**Task brief**
Lines that include "will" make up the answer; copy all of them from the data below.

----- Data records

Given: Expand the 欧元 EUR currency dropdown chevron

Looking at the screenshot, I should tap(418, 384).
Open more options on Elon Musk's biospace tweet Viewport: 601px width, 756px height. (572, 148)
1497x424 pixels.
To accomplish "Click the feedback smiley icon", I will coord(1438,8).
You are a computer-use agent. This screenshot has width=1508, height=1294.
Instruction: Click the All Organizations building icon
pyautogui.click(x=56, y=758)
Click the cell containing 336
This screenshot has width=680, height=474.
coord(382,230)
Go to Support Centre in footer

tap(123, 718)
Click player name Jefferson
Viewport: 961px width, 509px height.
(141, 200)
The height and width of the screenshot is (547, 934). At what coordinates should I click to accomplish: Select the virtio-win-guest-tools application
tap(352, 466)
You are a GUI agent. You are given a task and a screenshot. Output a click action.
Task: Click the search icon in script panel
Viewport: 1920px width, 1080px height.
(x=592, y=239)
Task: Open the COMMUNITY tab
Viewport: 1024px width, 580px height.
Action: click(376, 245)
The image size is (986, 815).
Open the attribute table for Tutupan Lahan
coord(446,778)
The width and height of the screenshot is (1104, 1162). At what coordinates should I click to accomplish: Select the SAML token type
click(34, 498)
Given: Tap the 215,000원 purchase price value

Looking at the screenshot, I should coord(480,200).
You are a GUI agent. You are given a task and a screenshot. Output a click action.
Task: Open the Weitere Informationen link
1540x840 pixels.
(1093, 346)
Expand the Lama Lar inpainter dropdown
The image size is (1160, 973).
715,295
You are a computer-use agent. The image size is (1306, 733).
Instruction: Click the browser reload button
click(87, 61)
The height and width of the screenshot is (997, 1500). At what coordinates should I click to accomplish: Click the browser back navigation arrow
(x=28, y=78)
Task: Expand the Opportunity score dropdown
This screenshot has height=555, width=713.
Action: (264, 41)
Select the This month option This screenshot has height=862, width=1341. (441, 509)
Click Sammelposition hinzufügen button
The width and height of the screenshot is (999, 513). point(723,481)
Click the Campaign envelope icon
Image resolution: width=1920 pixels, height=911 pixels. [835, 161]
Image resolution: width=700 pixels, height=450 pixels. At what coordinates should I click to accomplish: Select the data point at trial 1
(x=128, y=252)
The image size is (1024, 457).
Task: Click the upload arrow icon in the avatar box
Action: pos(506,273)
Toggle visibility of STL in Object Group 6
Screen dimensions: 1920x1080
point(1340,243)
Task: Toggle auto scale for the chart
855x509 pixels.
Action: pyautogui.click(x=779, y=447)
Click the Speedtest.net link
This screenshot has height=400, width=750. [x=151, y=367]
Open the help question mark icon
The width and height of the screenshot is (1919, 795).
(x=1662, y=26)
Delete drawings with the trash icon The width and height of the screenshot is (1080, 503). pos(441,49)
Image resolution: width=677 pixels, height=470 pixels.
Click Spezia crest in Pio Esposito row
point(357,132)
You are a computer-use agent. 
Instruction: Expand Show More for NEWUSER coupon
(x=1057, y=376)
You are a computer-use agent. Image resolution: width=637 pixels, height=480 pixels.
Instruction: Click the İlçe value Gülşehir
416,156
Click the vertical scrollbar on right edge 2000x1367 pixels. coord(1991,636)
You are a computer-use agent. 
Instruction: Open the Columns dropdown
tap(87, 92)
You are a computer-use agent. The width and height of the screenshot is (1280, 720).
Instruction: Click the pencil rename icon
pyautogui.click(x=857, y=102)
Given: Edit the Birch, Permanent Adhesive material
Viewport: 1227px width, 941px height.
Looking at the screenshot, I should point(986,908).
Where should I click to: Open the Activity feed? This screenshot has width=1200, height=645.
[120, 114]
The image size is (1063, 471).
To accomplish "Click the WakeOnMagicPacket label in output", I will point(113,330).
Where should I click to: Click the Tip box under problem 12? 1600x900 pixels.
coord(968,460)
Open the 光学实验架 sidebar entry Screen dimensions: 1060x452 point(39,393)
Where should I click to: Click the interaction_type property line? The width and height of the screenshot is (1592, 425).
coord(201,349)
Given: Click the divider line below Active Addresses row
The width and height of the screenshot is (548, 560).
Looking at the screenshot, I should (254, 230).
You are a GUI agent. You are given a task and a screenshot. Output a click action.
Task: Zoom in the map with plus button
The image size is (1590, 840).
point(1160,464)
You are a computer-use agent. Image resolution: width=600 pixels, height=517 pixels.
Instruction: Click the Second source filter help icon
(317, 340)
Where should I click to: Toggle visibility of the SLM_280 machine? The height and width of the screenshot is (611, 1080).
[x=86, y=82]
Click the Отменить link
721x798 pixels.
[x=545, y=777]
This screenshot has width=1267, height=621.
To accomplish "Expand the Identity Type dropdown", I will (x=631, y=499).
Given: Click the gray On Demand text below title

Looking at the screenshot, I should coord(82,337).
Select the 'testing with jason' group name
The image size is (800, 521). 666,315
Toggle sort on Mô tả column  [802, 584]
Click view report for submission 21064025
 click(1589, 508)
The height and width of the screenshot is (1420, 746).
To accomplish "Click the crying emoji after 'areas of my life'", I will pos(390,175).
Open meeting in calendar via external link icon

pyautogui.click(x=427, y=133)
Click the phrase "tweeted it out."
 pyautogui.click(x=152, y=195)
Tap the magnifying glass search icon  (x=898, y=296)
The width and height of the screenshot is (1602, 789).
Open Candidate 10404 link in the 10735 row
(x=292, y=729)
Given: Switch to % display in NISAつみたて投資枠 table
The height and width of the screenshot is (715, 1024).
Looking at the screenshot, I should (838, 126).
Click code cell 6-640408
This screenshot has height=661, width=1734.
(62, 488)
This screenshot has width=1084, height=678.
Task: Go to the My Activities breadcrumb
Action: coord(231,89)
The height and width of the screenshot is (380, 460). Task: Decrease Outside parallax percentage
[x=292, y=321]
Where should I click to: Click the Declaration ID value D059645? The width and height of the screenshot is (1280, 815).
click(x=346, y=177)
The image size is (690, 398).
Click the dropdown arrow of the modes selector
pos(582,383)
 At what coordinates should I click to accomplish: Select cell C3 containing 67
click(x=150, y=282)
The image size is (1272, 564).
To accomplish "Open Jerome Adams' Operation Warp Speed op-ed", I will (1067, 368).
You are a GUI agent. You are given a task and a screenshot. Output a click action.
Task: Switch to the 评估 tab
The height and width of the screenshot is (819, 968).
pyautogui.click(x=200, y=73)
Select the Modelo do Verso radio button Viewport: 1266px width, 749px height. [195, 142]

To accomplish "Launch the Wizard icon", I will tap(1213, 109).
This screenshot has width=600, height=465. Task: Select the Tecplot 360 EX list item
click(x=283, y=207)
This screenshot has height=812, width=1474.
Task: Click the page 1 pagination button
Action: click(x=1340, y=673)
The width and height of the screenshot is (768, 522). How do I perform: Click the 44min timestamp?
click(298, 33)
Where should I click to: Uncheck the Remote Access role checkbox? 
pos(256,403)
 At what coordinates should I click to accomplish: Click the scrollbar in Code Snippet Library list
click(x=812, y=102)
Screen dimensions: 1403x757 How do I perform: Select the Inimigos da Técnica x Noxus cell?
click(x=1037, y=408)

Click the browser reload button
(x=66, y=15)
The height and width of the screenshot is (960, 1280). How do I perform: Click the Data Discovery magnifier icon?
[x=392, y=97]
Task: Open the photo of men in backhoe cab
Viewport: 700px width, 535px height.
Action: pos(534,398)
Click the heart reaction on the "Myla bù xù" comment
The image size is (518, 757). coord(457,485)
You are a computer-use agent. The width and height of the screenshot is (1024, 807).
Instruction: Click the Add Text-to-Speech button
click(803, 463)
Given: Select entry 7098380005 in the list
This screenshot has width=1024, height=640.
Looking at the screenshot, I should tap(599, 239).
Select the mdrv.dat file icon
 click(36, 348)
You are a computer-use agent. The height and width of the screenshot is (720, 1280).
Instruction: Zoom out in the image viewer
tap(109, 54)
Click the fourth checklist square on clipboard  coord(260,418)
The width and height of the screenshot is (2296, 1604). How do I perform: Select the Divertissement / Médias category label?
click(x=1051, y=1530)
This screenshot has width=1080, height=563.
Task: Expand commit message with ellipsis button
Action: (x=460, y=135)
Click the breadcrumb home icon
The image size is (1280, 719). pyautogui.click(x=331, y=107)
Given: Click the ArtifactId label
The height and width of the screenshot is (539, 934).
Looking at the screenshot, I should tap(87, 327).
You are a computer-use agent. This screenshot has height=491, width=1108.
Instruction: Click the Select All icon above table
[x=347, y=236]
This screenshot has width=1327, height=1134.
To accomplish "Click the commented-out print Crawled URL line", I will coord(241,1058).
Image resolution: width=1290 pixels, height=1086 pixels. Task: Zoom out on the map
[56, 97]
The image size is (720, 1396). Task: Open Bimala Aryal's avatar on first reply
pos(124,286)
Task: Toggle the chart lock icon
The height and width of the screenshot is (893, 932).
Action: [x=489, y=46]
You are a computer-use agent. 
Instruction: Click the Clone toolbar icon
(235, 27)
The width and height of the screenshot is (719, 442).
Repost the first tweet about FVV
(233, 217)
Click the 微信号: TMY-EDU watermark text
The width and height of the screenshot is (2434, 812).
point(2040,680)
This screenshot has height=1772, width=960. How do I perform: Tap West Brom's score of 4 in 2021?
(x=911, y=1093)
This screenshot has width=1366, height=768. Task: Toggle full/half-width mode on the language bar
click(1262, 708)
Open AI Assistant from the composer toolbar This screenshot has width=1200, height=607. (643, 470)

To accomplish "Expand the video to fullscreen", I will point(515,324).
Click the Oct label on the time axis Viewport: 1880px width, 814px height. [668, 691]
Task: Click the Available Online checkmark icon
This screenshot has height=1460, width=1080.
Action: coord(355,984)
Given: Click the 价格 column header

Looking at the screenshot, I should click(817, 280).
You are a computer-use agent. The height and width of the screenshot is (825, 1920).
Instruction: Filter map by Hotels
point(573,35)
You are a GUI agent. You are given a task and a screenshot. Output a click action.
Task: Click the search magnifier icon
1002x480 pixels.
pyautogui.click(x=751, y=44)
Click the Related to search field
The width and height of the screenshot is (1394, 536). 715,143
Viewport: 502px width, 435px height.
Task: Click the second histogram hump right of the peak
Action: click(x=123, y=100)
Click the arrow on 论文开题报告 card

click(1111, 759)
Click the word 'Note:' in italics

----------

**Your solution**
To accomplish "Click the feedback smiley icon", I will coord(1438,8).
To accomplish "Click the WakeOnMagicPacket label in output", I will point(113,330).
To accomplish "Expand the Identity Type dropdown", I will (x=631, y=499).
To accomplish "Click the crying emoji after 'areas of my life'", I will pos(390,175).
To accomplish "Open Jerome Adams' Operation Warp Speed op-ed", I will (1067, 368).
To accomplish "Launch the Wizard icon", I will tap(1213, 109).
To accomplish "Click the commented-out print Crawled URL line", I will coord(241,1058).
To accomplish "Expand the video to fullscreen", I will point(515,324).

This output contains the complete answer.